◆ **DATA FOR ANALYSIS**
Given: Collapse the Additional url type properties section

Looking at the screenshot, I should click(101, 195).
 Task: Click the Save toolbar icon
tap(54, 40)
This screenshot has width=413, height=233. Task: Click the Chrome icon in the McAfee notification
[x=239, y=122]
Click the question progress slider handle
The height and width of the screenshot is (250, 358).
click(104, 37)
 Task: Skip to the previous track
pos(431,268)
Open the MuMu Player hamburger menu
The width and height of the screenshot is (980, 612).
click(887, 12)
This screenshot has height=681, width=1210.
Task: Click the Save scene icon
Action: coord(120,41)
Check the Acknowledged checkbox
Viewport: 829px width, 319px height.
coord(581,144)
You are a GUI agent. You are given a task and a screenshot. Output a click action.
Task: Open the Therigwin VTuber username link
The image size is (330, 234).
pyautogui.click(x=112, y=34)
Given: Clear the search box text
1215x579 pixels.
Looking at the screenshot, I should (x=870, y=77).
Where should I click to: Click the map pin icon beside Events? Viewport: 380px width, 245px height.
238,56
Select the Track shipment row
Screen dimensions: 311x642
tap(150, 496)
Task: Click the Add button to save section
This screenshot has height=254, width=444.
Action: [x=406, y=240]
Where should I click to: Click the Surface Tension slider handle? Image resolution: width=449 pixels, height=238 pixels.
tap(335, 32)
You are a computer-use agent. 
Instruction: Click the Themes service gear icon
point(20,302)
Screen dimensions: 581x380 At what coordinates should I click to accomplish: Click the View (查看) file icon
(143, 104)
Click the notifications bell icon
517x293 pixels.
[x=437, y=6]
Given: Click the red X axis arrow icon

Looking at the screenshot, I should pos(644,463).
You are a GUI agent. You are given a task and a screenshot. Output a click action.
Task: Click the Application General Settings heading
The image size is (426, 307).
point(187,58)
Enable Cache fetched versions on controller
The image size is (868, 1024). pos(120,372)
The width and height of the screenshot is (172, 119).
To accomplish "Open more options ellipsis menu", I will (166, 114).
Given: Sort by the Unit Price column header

◆ **WHAT THE TASK REQUIRES**
Output each line of the records above exactly.

◆ **FINAL ANSWER**
Given: Collapse the Additional url type properties section

Looking at the screenshot, I should click(101, 195).
 Task: Click the Save toolbar icon
tap(54, 40)
This screenshot has width=413, height=233. Task: Click the Chrome icon in the McAfee notification
[x=239, y=122]
Click the question progress slider handle
The height and width of the screenshot is (250, 358).
click(104, 37)
 Task: Skip to the previous track
pos(431,268)
Open the MuMu Player hamburger menu
The width and height of the screenshot is (980, 612).
click(887, 12)
This screenshot has height=681, width=1210.
Task: Click the Save scene icon
Action: coord(120,41)
Check the Acknowledged checkbox
Viewport: 829px width, 319px height.
coord(581,144)
You are a GUI agent. You are given a task and a screenshot. Output a click action.
Task: Open the Therigwin VTuber username link
The image size is (330, 234).
pyautogui.click(x=112, y=34)
Given: Clear the search box text
1215x579 pixels.
Looking at the screenshot, I should (x=870, y=77).
Where should I click to: Click the map pin icon beside Events? Viewport: 380px width, 245px height.
238,56
Select the Track shipment row
Screen dimensions: 311x642
tap(150, 496)
Task: Click the Add button to save section
This screenshot has height=254, width=444.
Action: [x=406, y=240]
Where should I click to: Click the Surface Tension slider handle? Image resolution: width=449 pixels, height=238 pixels.
tap(335, 32)
You are a computer-use agent. 
Instruction: Click the Themes service gear icon
point(20,302)
Screen dimensions: 581x380 At what coordinates should I click to accomplish: Click the View (查看) file icon
(143, 104)
Click the notifications bell icon
517x293 pixels.
[x=437, y=6]
Given: Click the red X axis arrow icon

Looking at the screenshot, I should pos(644,463).
You are a GUI agent. You are given a task and a screenshot. Output a click action.
Task: Click the Application General Settings heading
The image size is (426, 307).
point(187,58)
Enable Cache fetched versions on controller
The image size is (868, 1024). pos(120,372)
The width and height of the screenshot is (172, 119).
To accomplish "Open more options ellipsis menu", I will (166, 114).
Given: Sort by the Unit Price column header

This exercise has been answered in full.